Richard is a freelance locum GP working as a member and clinical director of Pallant Medical Chambers. He is the founder and chief executive officer of the National Association of Sessional GPs

Twenty years ago, GP locuming was a stop-gap for recently qualified male GPs to join a full-time partnership. We were happy to make do with poor conditions, as generally one would only plan to be doing this while looking for a “proper job”.

But no more – the vast majority of newly qualified GPs are female, with the ambition of being fulltime – partner or salaried – the exception rather than the norm. During this time, locuming has become a positive career choice, favoured for its family-friendly flexibility and dedication to pure clinical family medicine rather than managerial contractual obligations.

Unfortunately, this flexibility all too often comes at a price: poor professional status; managing oneself as a self-employed professional with no managerial support; and the lack of access to education, clinical governance and the ever-increasing collection of evidence for appraisal and revalidation.

So, when the National Association of Sessional GPs (NASGP) celebrated its fifth birthday, we looked for a one-stop solution that embraced all these challenges and effectively throttled the living daylights out of them.

We came up with the idea of “locum chambers” – a highly organised and professional managed “wrapper” within which us locums could not only thrive in our capacity as peripatetic GPs but actually transcend our role as being the best of both worlds and arguably the best way to work as a GP.

What are locum chambers?
The concept of locum chambers is a totally positive ethos, inspired by lawyers’ chambers, that blows agencies out of the water. Chambers do not operate as agencies but instead represent a lifestyle choice for the locum GP members concerned. It’s a professional, enjoyable working environment that makes a living off our own reputation. We work in a managed professional environment that puts its money where its mouth is, and intelligently manages our work.

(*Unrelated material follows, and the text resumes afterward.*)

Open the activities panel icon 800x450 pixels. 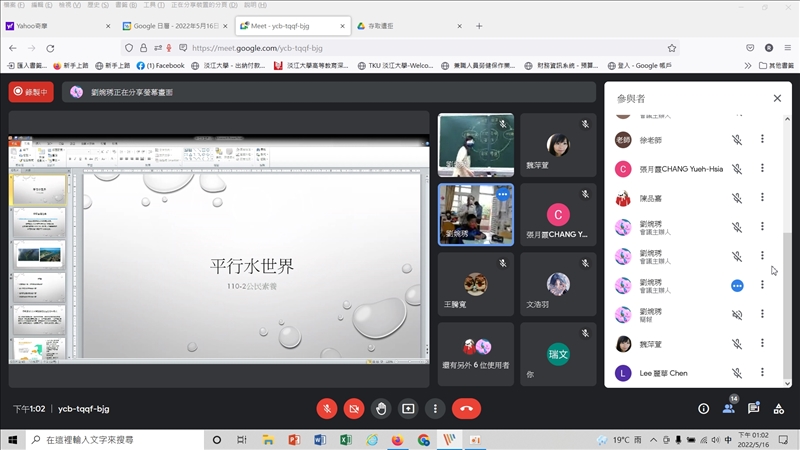point(779,408)
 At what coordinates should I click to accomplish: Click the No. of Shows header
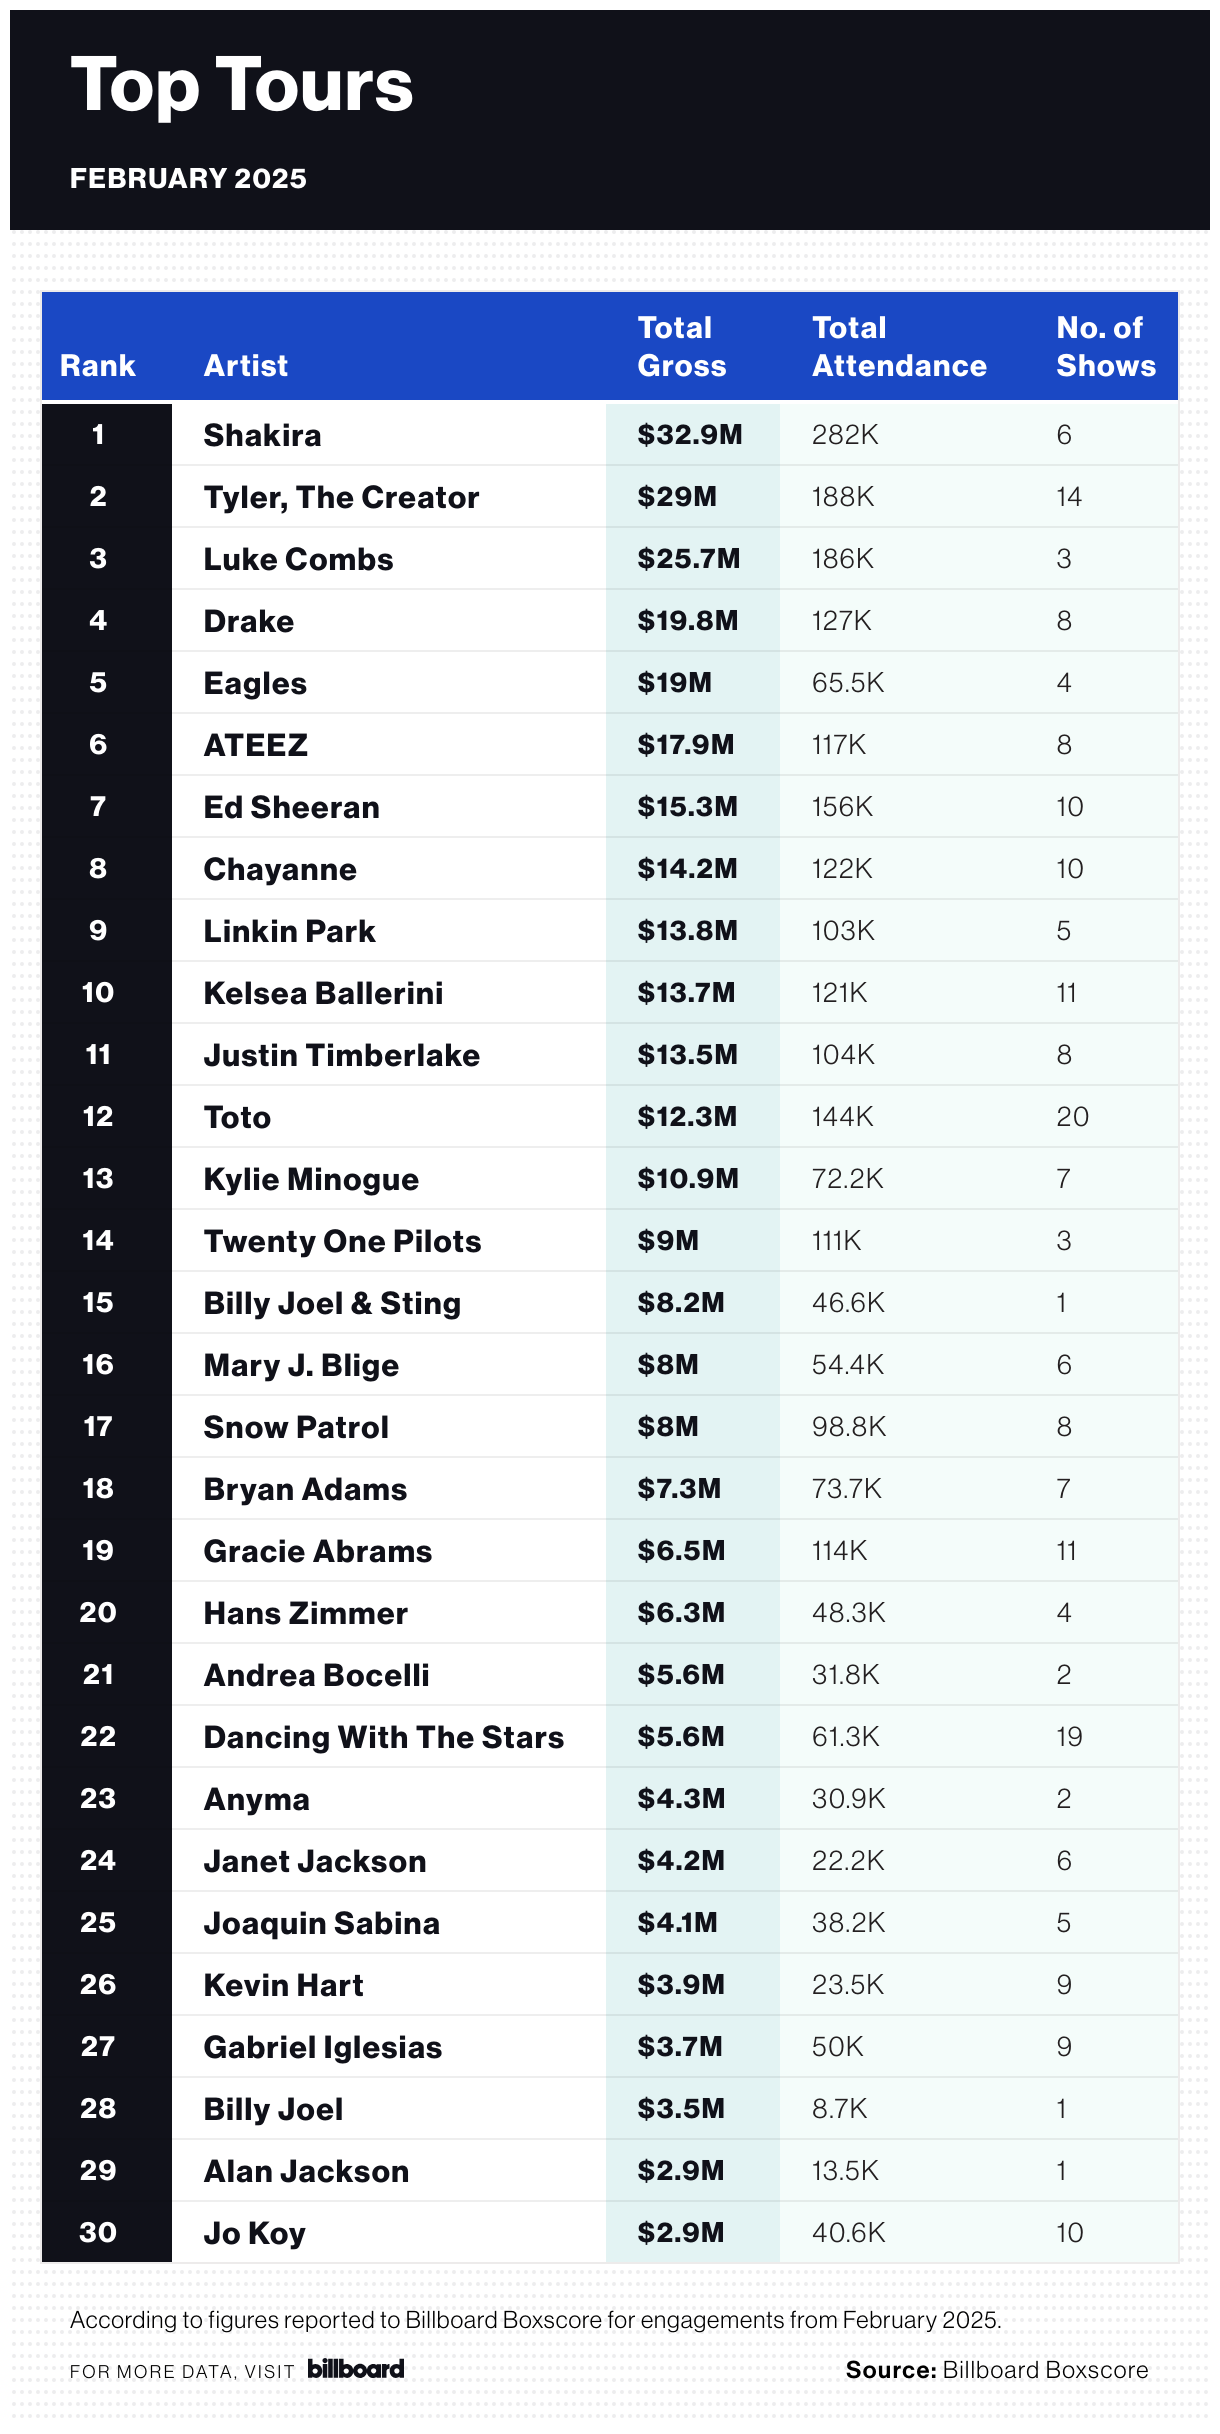[1106, 347]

Chambers’ members are motivated. We have to be, because our chambers stands and falls by the reputation of its members alone. If there is any kind of significant event, no matter how trivial – any adverse comment from a practice manager, from “the doctor today had dirty finger nails” to “we would prefer another doctor next time, he was a bit stroppy” – then a “significant event” is triggered.

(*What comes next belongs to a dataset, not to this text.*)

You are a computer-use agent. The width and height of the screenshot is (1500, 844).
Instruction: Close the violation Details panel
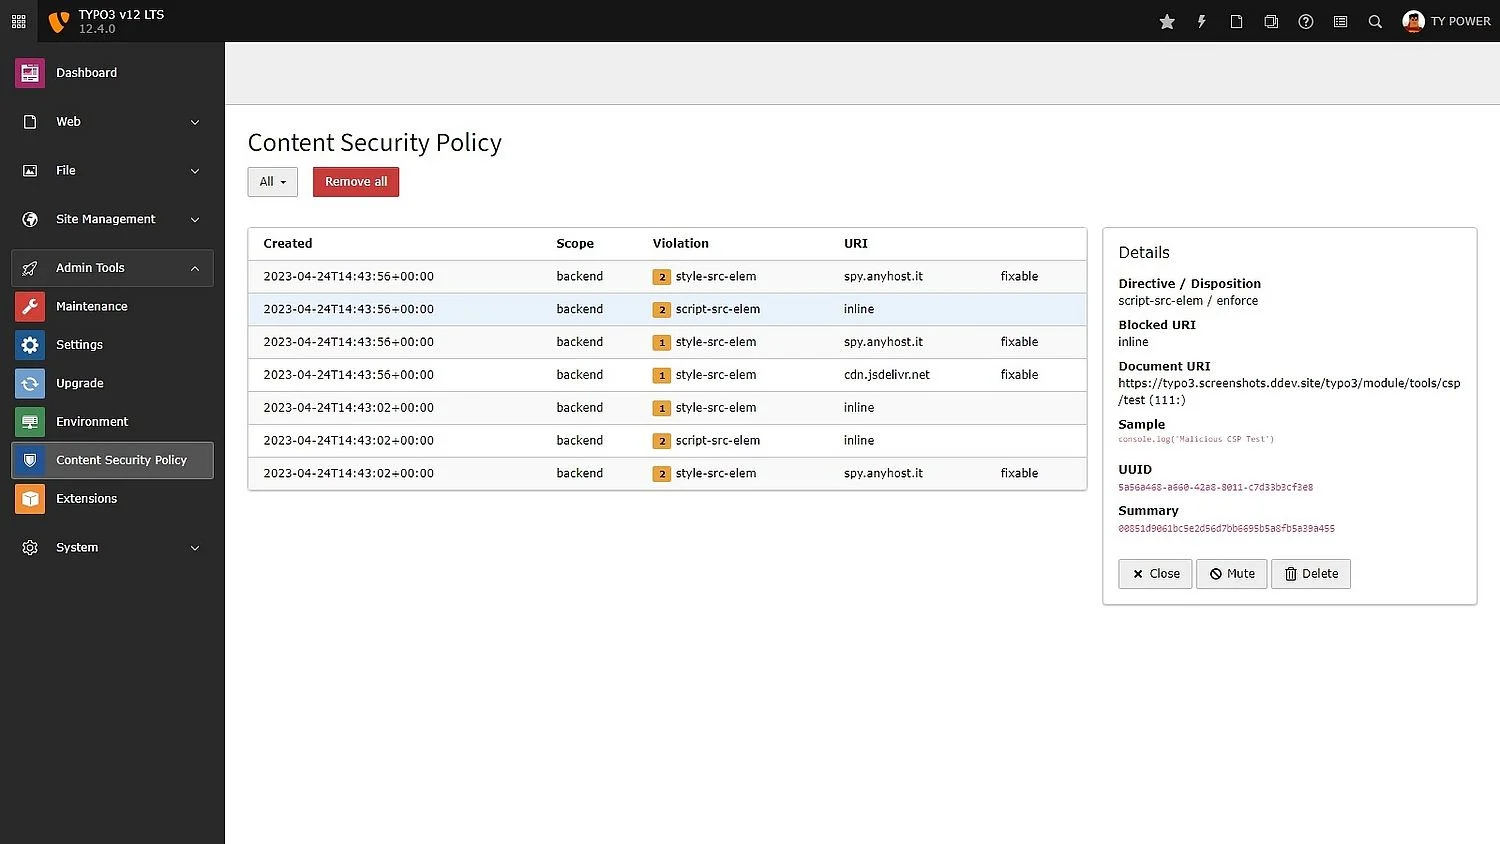pyautogui.click(x=1154, y=573)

The relevant clinical director – himself a locum GP and a member of the chamber – is informed, the relevant member is quizzed and the practice responded to. The event is discussed at the next monthly members’ meeting, and the final outcome is relayed back to the practice.

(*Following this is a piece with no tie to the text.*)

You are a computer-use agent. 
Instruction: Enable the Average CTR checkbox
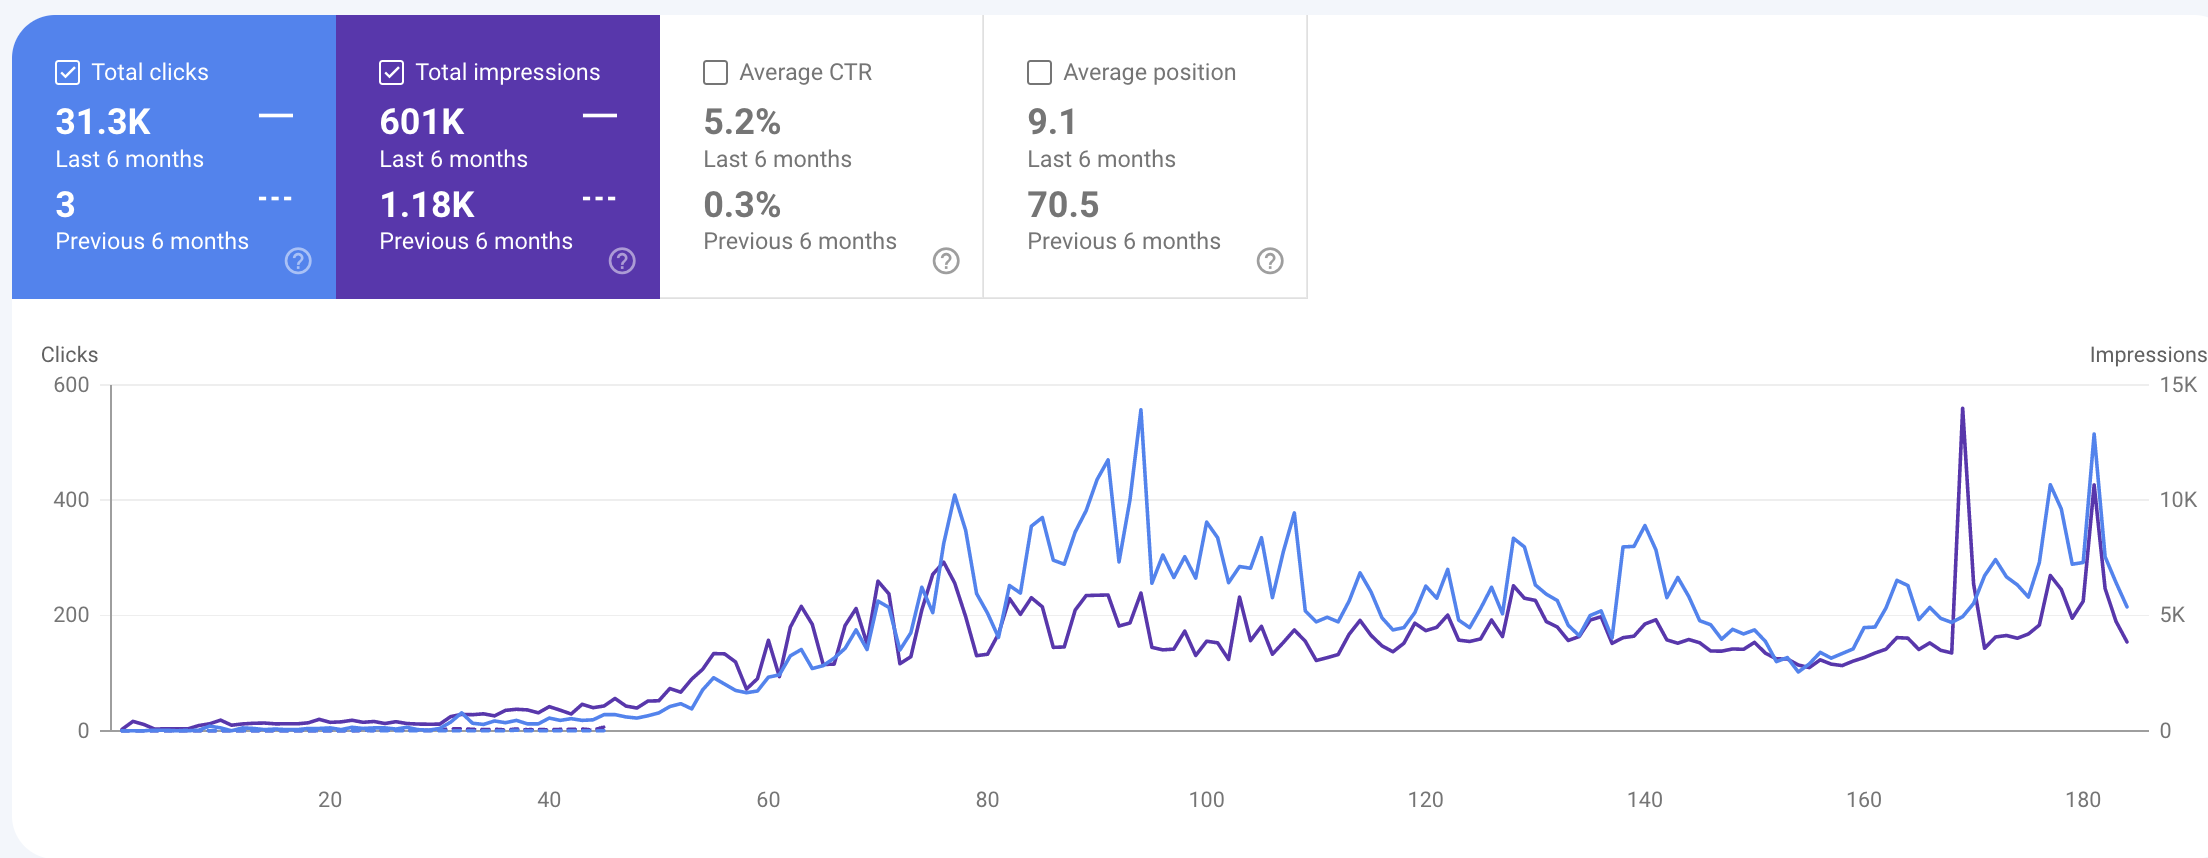716,72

As one of our regular practices said, after we successfully resolved an issue: “You can tell the quality of an organisation by the way it handles problems”.

Ensuring professional standards
The benefit of working in a chambers is the work–life balance – it takes away all the hassle of organising all that management stuff that us GPs are rubbish at, leaving it in the hands of experts, and balances it with a high degree of professionalism.

So, if a locum wants to be a member, they’re interviewed by a panel of directors and any other members who wish to attend; CVs are scrutinised and references are taken up. New members may join only if they interview well and their references are perfect.

Not only are we self-selected, but we have a programme of internal continuing professional development to keep us on our toes. Members have to attend regular internal meetings to discuss significant events, clinical issues and local developments, and are encouraged to offer a supportive environment if any issues arise.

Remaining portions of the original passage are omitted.